SDI Health, Plymouth Meeting; Leonard Davis Institute for Health Economics and Policy, University of Pennsylvania, Philadelphia; College of Medicine, Thomas Jefferson University, Philadelphia, PA; Amgen, Thousand Oaks, CA.
J Oncol Pract. 2010 Nov;6(6):301-7. doi: 10.1200/JOP.2010.000072.
With the emergence of new chemotherapies and biologic agents in the treatment of metastatic colorectal cancer (mCRC), the optimal combination and sequencing of these therapies are yet to be determined. This study examined the extent and pattern of chemotherapy and biologic therapy use by line of treatment. Biologic continuation and dose escalation were also examined.
This study used an integrated electronic medical record database of 91 US oncology practices. Records were analyzed for 1,655 adult patients with mCRC who were treated from January 1, 2004 to January 31, 2008 with systemic therapy and could be observed for ≥ 3 months beyond their diagnosis of metastatic disease. Combination and sequence of individual drugs and regimens were examined.

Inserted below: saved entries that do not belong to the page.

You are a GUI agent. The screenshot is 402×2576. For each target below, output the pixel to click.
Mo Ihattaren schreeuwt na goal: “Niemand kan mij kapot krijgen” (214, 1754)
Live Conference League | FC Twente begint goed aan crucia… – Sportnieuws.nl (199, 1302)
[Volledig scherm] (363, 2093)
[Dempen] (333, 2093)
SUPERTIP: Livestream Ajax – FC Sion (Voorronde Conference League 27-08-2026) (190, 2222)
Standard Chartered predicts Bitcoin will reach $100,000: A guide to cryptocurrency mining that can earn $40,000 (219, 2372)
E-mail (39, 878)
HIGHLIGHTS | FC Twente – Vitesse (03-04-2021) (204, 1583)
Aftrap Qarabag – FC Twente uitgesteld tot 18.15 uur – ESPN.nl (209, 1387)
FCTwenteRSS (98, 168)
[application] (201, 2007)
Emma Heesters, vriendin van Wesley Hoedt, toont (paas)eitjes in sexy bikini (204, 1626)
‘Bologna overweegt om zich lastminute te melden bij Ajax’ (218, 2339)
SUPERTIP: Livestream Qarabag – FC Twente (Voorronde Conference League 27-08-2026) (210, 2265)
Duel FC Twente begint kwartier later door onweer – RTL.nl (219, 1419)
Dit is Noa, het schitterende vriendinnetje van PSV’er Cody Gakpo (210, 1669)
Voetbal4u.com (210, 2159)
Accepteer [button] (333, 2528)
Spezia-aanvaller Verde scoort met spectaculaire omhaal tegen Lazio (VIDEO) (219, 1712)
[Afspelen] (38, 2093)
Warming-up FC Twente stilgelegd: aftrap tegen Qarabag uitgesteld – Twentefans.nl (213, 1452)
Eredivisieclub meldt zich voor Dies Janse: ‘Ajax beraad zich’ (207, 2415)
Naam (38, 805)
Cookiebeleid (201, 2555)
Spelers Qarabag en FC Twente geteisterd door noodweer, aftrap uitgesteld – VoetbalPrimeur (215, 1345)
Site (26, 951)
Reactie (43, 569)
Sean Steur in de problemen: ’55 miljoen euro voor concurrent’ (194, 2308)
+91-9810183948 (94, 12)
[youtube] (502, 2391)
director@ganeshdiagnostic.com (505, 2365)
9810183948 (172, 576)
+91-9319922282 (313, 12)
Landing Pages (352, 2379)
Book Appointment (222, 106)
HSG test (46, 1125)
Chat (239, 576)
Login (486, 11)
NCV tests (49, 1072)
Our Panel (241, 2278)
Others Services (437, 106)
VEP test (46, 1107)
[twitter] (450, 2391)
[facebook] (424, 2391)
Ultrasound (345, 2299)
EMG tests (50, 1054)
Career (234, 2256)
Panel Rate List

For first-line therapy, the most common chemotherapy backbone was infused fluorouracil, leucovorin, and oxaliplatin (FOLFOX; 40.5% of patients), and the most common treatment regimen was FOLFOX plus bevacizumab (26.2%). For second-line therapy, fluorouracil, leucovorin, and irinotecan (FOLFIRI) was the most common chemotherapy backbone (25.7%), and FOLFIRI plus bevacizumab was the most common treatment regimen (18.3%). Across the study period, 68.6%, 22%, and 7% of patients received bevacizumab, cetuximab, and panitumumab, respectively. Among 412 patients receiving bevacizumab-containing regimens as first-line therapy who then received second-line therapy, 58% continued receiving bevacizumab, with dose escalation observed in 44%.
The most commonly used chemotherapy backbones for mCRC treatment were first-line FOLFOX and second-line FOLFIRI. Bevacizumab was the most frequently administered biologic therapy. Continuation and dose escalation with bevacizumab were frequently observed across lines of therapy.
随着新的化疗药物和生物制剂在转移性结直肠癌(mCRC)治疗中的出现,这些疗法的最佳组合和序贯应用仍有待确定。本研究通过治疗线检查了化疗和生物治疗的应用程度和模式。还检查了生物治疗的延续和剂量升级。
本研究使用了美国 91 家肿瘤学实践的综合电子病历数据库。对 2004 年 1 月 1 日至 2008 年 1 月 31 日接受系统治疗且转移性疾病诊断后至少可观察 3 个月的 1655 例 mCRC 成年患者的记录进行了分析。检查了个体药物和方案的组合和顺序。
对于一线治疗,最常见的化疗骨干是氟尿嘧啶、亚叶酸钙和奥沙利铂(FOLFOX;40.5%的患者),最常见的治疗方案是 FOLFOX 加贝伐珠单抗(26.2%)。对于二线治疗,氟尿嘧啶、亚叶酸钙和伊立替康(FOLFIRI)是最常见的化疗骨干(25.7%),FOLFIRI 加贝伐珠单抗是最常见的治疗方案(18.3%)。在整个研究期间,分别有 68.6%、22%和 7%的患者接受了贝伐珠单抗、西妥昔单抗和帕尼单抗。在 412 例接受贝伐珠单抗联合方案作为一线治疗然后接受二线治疗的患者中,58%继续接受贝伐珠单抗,其中 44%观察到剂量升级。
mCRC 治疗中最常使用的化疗骨干是一线 FOLFOX 和二线 FOLFIRI。贝伐珠单抗是最常使用的生物治疗药物。在不同的治疗线中,经常观察到贝伐珠单抗的持续应用和剂量升级。